About Skinner’s comment on free will. What do we make of awareness?

Assuming that our behavior is indeed conditioned and determined by the environment and that therefore free will finds little if no space in this scenario, as sustained by Skinner, what happens when we become aware of it? Is a state of awareness possible, and what would we make of it? Would we then have a choice of actions and free will come back to play at that moment?

Starting with Hariri’s comment on the main difference between humans and animals being imagination[1], humans can become aware and imagine that there’s an environment around them that reinforces a distinctive behavior. We can use Plato’s cave as a metaphor for becoming aware of mechanisms and "truths" we believe to be reality[2].

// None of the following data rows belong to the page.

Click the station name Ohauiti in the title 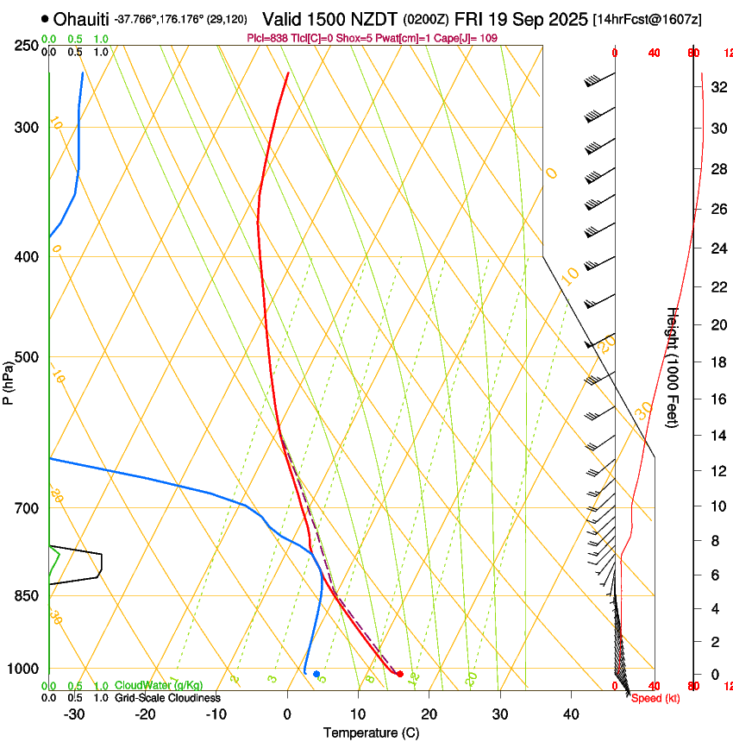pyautogui.click(x=82, y=19)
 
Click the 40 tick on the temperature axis pyautogui.click(x=570, y=714)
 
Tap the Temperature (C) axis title pyautogui.click(x=370, y=733)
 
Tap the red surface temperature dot pyautogui.click(x=399, y=674)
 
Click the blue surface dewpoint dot pyautogui.click(x=316, y=674)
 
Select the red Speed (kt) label pyautogui.click(x=655, y=698)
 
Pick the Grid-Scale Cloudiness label pyautogui.click(x=167, y=698)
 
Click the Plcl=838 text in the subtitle pyautogui.click(x=266, y=38)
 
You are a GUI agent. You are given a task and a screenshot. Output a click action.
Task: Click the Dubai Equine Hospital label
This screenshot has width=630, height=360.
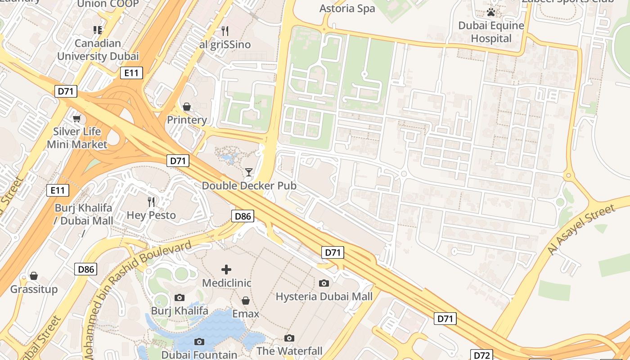click(491, 32)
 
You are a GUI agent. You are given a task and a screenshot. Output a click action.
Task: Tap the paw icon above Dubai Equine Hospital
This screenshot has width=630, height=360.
click(491, 12)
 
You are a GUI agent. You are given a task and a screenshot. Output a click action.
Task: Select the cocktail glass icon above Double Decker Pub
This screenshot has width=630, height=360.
click(248, 172)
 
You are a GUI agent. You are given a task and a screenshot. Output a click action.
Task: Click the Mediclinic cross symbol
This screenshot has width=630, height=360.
click(226, 270)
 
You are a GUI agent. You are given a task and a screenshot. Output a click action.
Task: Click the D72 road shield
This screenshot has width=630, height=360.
click(482, 355)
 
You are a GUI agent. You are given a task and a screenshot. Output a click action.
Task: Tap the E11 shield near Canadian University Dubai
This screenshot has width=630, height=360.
click(131, 73)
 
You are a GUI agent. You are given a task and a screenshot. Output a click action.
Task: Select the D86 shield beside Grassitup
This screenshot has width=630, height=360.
click(86, 269)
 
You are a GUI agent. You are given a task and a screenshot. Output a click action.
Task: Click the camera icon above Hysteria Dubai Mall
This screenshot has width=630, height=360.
click(324, 283)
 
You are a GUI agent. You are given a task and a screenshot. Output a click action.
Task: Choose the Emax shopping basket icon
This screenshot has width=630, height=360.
click(246, 300)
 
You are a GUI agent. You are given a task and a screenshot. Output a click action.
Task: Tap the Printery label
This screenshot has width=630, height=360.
click(187, 120)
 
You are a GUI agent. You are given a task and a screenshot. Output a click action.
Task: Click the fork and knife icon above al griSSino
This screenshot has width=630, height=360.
click(225, 31)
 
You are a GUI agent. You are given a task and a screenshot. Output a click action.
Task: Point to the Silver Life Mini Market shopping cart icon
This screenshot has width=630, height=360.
click(77, 118)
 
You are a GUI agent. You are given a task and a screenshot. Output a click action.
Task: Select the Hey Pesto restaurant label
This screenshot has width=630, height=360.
click(151, 215)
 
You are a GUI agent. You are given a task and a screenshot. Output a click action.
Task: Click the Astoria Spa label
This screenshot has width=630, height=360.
click(347, 8)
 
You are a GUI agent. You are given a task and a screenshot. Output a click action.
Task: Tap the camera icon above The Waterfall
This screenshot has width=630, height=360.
click(289, 338)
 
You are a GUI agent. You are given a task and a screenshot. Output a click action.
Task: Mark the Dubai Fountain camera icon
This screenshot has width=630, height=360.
click(199, 342)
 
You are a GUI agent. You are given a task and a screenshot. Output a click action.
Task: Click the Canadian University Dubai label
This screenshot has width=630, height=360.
click(98, 50)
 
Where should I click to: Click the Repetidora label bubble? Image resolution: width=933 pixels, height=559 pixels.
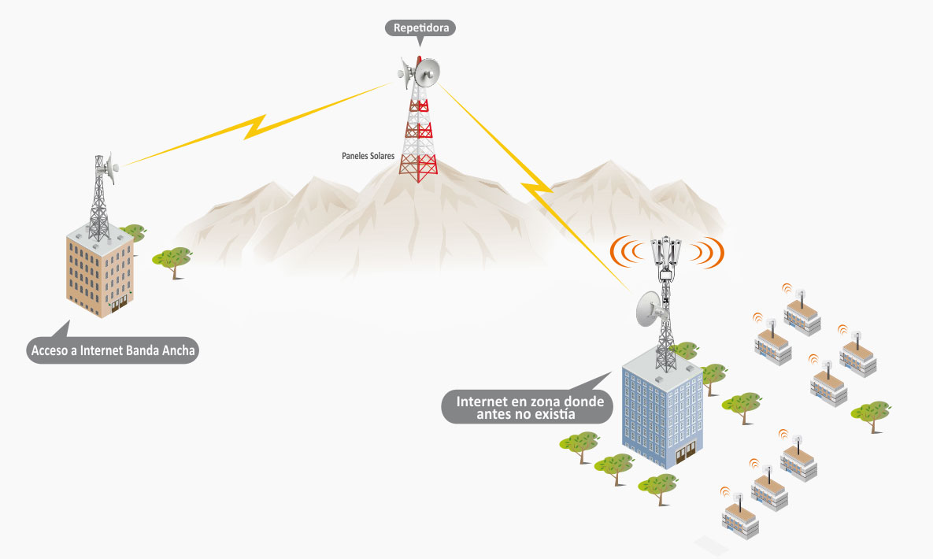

For example, a slot machine player can well become aware of the fact that the machines are timed to allow a win, and therefore can lead to a loss of money/time in the vast majority of plays. Once becoming aware of it, do we then have a degree of freedom of choice of actions?

 

ABOUT THE ROLE OF TEACHERS IN THE BEHAVIOURIST SCHEME. HOW TO TRAIN AWARENESS IN THE LEARNERS?

The risk of basing a positive reinforcement as a consequence of expected behavior (for example, giving a candy if the homework is done) can lead to the risk that the kid in development years (from kindergarten to elementary school) starts associating “success/self-worth” with a positive external response. Teachers should make it possible for kids and learners to detach this association by transitioning to a reward system in which an encouraged behavior is supported without an external act.

Footnotes

  1. ^ Y.N. Harari, Sapiens: A Brief History of Humankind, 2011.